### What you have to do
Lines that include the string "will" are the ones to copy from the entries below.

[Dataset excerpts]
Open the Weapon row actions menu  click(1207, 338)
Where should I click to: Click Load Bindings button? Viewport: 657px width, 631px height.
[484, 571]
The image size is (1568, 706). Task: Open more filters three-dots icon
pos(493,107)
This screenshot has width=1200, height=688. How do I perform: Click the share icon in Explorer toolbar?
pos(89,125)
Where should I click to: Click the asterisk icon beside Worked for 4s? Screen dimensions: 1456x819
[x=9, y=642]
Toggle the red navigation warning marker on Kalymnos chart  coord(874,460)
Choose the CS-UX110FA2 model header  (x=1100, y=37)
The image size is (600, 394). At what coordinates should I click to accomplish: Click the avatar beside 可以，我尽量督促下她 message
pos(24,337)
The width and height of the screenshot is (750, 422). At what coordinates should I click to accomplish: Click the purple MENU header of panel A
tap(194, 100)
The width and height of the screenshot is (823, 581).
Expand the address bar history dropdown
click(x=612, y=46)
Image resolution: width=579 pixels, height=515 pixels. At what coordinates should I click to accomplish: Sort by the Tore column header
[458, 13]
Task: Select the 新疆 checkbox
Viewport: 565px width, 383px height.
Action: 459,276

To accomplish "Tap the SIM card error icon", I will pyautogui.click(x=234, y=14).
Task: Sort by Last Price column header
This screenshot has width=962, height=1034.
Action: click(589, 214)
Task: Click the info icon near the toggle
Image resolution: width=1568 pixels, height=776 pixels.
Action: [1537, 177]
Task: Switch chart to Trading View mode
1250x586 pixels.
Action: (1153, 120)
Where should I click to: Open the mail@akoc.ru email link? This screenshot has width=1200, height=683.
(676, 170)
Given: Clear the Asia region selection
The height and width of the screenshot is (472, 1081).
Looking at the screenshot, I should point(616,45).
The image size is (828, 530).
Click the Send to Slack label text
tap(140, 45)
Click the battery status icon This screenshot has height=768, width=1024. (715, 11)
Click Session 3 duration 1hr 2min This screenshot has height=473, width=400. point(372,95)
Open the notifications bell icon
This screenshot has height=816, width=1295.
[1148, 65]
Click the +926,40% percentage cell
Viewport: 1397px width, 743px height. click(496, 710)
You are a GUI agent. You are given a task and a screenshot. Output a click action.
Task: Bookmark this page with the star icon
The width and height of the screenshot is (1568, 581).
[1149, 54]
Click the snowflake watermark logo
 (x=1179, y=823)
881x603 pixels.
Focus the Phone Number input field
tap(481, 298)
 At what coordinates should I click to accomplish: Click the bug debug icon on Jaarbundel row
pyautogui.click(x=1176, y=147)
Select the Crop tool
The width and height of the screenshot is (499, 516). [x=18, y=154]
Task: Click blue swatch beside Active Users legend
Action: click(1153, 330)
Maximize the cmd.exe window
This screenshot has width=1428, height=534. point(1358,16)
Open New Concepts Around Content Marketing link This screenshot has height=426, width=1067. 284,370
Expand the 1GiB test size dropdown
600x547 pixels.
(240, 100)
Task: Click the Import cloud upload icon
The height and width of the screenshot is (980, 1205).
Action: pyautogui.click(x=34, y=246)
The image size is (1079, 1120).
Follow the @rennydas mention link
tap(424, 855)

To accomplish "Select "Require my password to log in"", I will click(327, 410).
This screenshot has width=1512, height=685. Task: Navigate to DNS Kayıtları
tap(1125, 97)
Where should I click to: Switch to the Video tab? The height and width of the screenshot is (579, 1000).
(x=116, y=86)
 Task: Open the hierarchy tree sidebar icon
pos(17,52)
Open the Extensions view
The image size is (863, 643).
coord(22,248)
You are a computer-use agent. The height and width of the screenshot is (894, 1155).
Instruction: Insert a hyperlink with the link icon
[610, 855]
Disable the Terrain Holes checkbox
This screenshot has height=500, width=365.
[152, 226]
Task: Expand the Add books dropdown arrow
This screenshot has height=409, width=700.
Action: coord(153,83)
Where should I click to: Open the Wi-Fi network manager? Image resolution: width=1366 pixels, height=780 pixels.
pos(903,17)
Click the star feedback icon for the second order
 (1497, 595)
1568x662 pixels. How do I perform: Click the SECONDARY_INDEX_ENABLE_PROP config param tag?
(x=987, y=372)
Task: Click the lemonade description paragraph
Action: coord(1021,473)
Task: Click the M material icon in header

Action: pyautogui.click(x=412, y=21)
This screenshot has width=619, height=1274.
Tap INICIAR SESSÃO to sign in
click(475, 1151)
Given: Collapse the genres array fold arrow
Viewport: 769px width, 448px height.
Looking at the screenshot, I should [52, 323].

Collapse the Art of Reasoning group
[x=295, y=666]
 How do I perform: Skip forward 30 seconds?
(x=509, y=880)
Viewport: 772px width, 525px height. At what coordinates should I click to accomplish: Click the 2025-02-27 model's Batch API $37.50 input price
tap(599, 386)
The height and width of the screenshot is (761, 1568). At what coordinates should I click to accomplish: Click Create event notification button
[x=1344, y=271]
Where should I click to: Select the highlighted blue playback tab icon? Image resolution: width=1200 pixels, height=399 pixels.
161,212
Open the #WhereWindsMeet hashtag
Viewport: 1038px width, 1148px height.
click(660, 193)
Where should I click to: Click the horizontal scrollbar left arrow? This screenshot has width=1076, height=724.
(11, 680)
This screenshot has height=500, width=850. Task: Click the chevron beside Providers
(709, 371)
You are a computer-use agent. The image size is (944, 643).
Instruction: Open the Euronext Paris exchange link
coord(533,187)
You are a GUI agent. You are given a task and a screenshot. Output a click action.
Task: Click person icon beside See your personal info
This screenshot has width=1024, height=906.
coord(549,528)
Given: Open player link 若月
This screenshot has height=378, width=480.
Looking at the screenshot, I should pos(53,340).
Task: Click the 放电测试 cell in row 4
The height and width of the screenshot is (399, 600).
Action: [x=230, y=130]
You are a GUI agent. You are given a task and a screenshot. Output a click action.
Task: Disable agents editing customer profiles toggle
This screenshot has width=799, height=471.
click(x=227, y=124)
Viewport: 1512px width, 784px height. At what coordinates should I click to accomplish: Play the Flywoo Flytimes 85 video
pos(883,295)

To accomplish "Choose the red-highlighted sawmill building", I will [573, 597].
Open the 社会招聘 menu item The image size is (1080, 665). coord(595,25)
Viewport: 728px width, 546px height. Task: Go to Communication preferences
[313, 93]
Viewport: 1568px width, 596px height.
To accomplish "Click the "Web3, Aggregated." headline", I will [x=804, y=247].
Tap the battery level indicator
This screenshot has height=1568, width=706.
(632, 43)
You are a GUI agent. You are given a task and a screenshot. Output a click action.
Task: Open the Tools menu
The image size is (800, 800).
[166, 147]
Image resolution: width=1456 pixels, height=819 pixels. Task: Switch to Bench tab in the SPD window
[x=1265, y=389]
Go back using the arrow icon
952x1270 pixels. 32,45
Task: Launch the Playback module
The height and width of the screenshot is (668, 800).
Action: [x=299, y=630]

### Exercise result
To accomplish "Tap the SIM card error icon", I will pyautogui.click(x=234, y=14).
To accomplish "Select "Require my password to log in"", I will click(327, 410).
To accomplish "Choose the red-highlighted sawmill building", I will [573, 597].
To accomplish "Click the "Web3, Aggregated." headline", I will [x=804, y=247].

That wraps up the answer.